- _Exercise directions_
Could you reproduce every record below exactly as it stands?

- _Excerpted data_
========
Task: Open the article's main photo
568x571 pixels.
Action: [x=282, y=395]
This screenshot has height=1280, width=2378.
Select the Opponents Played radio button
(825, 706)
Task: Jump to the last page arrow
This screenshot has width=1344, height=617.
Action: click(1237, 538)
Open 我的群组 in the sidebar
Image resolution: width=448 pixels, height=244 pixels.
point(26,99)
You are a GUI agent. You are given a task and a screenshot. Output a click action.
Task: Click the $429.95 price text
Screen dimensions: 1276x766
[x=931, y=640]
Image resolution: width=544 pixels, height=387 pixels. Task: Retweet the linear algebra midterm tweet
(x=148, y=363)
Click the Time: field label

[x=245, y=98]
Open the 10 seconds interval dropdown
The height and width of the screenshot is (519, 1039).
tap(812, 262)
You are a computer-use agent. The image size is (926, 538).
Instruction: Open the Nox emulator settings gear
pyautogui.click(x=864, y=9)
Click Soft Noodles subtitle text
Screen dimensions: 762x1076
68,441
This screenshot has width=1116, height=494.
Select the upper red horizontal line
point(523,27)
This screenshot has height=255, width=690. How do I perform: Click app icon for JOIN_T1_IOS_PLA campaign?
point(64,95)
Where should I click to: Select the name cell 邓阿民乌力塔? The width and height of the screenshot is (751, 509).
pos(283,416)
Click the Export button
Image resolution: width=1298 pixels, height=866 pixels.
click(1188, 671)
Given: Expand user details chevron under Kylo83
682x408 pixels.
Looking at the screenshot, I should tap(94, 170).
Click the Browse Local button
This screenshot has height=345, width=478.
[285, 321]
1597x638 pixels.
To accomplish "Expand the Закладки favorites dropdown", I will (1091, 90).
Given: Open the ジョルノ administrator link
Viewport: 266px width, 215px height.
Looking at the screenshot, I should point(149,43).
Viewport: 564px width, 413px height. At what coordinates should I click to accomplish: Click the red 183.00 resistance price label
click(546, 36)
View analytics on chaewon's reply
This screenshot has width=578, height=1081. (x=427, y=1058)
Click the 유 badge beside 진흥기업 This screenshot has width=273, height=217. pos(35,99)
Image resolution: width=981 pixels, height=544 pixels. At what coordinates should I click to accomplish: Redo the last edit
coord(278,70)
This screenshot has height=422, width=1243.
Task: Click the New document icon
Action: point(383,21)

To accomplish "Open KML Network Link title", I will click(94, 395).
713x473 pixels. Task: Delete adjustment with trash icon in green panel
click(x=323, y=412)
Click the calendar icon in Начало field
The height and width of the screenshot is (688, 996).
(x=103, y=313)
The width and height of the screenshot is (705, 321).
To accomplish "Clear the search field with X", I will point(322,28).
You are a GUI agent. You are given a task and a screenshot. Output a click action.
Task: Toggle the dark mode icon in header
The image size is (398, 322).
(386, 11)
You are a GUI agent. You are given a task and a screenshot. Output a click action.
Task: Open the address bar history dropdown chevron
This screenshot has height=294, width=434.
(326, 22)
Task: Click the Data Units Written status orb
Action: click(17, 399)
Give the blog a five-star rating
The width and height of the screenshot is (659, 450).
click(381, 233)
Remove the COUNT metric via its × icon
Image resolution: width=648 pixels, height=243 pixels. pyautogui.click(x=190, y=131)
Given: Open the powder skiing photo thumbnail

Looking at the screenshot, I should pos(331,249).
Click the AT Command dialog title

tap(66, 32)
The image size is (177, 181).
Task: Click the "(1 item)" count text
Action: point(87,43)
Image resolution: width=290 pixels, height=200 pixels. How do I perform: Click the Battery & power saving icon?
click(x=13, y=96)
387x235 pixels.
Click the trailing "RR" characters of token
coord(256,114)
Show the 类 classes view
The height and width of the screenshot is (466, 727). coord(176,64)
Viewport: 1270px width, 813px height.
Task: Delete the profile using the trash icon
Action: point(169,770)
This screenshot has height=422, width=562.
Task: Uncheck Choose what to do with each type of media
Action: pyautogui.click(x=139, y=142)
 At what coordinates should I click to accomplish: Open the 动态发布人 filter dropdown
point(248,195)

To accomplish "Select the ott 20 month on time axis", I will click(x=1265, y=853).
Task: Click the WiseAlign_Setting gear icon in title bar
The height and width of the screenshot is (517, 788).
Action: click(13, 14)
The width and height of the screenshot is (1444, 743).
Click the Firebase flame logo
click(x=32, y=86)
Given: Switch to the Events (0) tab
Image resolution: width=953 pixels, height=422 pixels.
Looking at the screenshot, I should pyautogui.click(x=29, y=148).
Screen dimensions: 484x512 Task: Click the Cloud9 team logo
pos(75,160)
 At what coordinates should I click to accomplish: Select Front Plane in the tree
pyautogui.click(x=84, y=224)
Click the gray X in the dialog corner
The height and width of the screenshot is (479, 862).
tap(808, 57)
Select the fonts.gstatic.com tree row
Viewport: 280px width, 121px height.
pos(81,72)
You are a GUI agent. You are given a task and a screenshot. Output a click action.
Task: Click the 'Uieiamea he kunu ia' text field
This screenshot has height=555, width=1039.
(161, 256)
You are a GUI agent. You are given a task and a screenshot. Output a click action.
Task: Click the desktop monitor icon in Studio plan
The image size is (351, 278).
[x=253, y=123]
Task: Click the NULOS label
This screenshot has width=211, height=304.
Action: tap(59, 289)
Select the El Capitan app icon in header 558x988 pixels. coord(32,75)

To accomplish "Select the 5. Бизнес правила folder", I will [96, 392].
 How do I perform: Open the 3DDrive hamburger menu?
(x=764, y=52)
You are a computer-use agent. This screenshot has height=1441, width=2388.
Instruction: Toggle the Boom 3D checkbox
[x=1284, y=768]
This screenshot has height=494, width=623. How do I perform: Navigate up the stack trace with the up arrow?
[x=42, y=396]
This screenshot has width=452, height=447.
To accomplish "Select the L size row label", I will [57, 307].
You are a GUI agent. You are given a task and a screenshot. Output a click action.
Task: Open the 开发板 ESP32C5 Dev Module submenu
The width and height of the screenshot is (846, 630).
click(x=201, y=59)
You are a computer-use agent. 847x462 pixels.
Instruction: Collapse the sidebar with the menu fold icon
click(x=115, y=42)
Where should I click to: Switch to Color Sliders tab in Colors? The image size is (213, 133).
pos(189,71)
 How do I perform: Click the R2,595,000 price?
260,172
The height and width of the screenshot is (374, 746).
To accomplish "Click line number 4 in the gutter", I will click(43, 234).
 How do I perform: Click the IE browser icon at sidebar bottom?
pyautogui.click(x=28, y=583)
========
- _Answer space_
Task: Open the article's main photo
568x571 pixels.
Action: [x=282, y=395]
This screenshot has height=1280, width=2378.
Select the Opponents Played radio button
(825, 706)
Task: Jump to the last page arrow
This screenshot has width=1344, height=617.
Action: click(1237, 538)
Open 我的群组 in the sidebar
Image resolution: width=448 pixels, height=244 pixels.
point(26,99)
You are a GUI agent. You are given a task and a screenshot. Output a click action.
Task: Click the $429.95 price text
Screen dimensions: 1276x766
[x=931, y=640]
Image resolution: width=544 pixels, height=387 pixels. Task: Retweet the linear algebra midterm tweet
(x=148, y=363)
Click the Time: field label

[x=245, y=98]
Open the 10 seconds interval dropdown
The height and width of the screenshot is (519, 1039).
tap(812, 262)
You are a computer-use agent. The image size is (926, 538).
Instruction: Open the Nox emulator settings gear
pyautogui.click(x=864, y=9)
Click Soft Noodles subtitle text
Screen dimensions: 762x1076
68,441
This screenshot has width=1116, height=494.
Select the upper red horizontal line
point(523,27)
This screenshot has height=255, width=690. How do I perform: Click app icon for JOIN_T1_IOS_PLA campaign?
point(64,95)
Where should I click to: Select the name cell 邓阿民乌力塔? The width and height of the screenshot is (751, 509).
pos(283,416)
Click the Export button
Image resolution: width=1298 pixels, height=866 pixels.
click(1188, 671)
Given: Expand user details chevron under Kylo83
682x408 pixels.
Looking at the screenshot, I should tap(94, 170).
Click the Browse Local button
This screenshot has height=345, width=478.
[285, 321]
1597x638 pixels.
To accomplish "Expand the Закладки favorites dropdown", I will (1091, 90).
Given: Open the ジョルノ administrator link
Viewport: 266px width, 215px height.
Looking at the screenshot, I should point(149,43).
Viewport: 564px width, 413px height. At what coordinates should I click to accomplish: Click the red 183.00 resistance price label
click(546, 36)
View analytics on chaewon's reply
This screenshot has width=578, height=1081. (x=427, y=1058)
Click the 유 badge beside 진흥기업 This screenshot has width=273, height=217. pos(35,99)
Image resolution: width=981 pixels, height=544 pixels. At what coordinates should I click to accomplish: Redo the last edit
coord(278,70)
This screenshot has height=422, width=1243.
Task: Click the New document icon
Action: point(383,21)

To accomplish "Open KML Network Link title", I will click(94, 395).
713x473 pixels. Task: Delete adjustment with trash icon in green panel
click(x=323, y=412)
Click the calendar icon in Начало field
The height and width of the screenshot is (688, 996).
(x=103, y=313)
The width and height of the screenshot is (705, 321).
To accomplish "Clear the search field with X", I will point(322,28).
You are a GUI agent. You are given a task and a screenshot. Output a click action.
Task: Toggle the dark mode icon in header
The image size is (398, 322).
(386, 11)
You are a GUI agent. You are given a task and a screenshot. Output a click action.
Task: Open the address bar history dropdown chevron
This screenshot has height=294, width=434.
(326, 22)
Task: Click the Data Units Written status orb
Action: click(17, 399)
Give the blog a five-star rating
The width and height of the screenshot is (659, 450).
click(381, 233)
Remove the COUNT metric via its × icon
Image resolution: width=648 pixels, height=243 pixels. pyautogui.click(x=190, y=131)
Given: Open the powder skiing photo thumbnail

Looking at the screenshot, I should pos(331,249).
Click the AT Command dialog title

tap(66, 32)
The image size is (177, 181).
Task: Click the "(1 item)" count text
Action: point(87,43)
Image resolution: width=290 pixels, height=200 pixels. How do I perform: Click the Battery & power saving icon?
click(x=13, y=96)
387x235 pixels.
Click the trailing "RR" characters of token
coord(256,114)
Show the 类 classes view
The height and width of the screenshot is (466, 727). coord(176,64)
Viewport: 1270px width, 813px height.
Task: Delete the profile using the trash icon
Action: point(169,770)
This screenshot has height=422, width=562.
Task: Uncheck Choose what to do with each type of media
Action: pyautogui.click(x=139, y=142)
 At what coordinates should I click to accomplish: Open the 动态发布人 filter dropdown
point(248,195)

To accomplish "Select the ott 20 month on time axis", I will click(x=1265, y=853).
Task: Click the WiseAlign_Setting gear icon in title bar
The height and width of the screenshot is (517, 788).
Action: click(13, 14)
The width and height of the screenshot is (1444, 743).
Click the Firebase flame logo
click(x=32, y=86)
Given: Switch to the Events (0) tab
Image resolution: width=953 pixels, height=422 pixels.
Looking at the screenshot, I should pyautogui.click(x=29, y=148).
Screen dimensions: 484x512 Task: Click the Cloud9 team logo
pos(75,160)
 At what coordinates should I click to accomplish: Select Front Plane in the tree
pyautogui.click(x=84, y=224)
Click the gray X in the dialog corner
The height and width of the screenshot is (479, 862).
tap(808, 57)
Select the fonts.gstatic.com tree row
Viewport: 280px width, 121px height.
pos(81,72)
You are a GUI agent. You are given a task and a screenshot. Output a click action.
Task: Click the 'Uieiamea he kunu ia' text field
This screenshot has height=555, width=1039.
(161, 256)
You are a GUI agent. You are given a task and a screenshot. Output a click action.
Task: Click the desktop monitor icon in Studio plan
The image size is (351, 278).
[x=253, y=123]
Task: Click the NULOS label
This screenshot has width=211, height=304.
Action: tap(59, 289)
Select the El Capitan app icon in header 558x988 pixels. coord(32,75)

To accomplish "Select the 5. Бизнес правила folder", I will [96, 392].
 How do I perform: Open the 3DDrive hamburger menu?
(x=764, y=52)
You are a computer-use agent. This screenshot has height=1441, width=2388.
Instruction: Toggle the Boom 3D checkbox
[x=1284, y=768]
This screenshot has height=494, width=623. How do I perform: Navigate up the stack trace with the up arrow?
[x=42, y=396]
This screenshot has width=452, height=447.
To accomplish "Select the L size row label", I will [57, 307].
You are a GUI agent. You are given a task and a screenshot. Output a click action.
Task: Open the 开发板 ESP32C5 Dev Module submenu
The width and height of the screenshot is (846, 630).
click(x=201, y=59)
You are a computer-use agent. 847x462 pixels.
Instruction: Collapse the sidebar with the menu fold icon
click(x=115, y=42)
Where should I click to: Switch to Color Sliders tab in Colors? The image size is (213, 133).
pos(189,71)
 How do I perform: Click the R2,595,000 price?
260,172
The height and width of the screenshot is (374, 746).
To accomplish "Click line number 4 in the gutter", I will click(43, 234).
 How do I perform: Click the IE browser icon at sidebar bottom?
pyautogui.click(x=28, y=583)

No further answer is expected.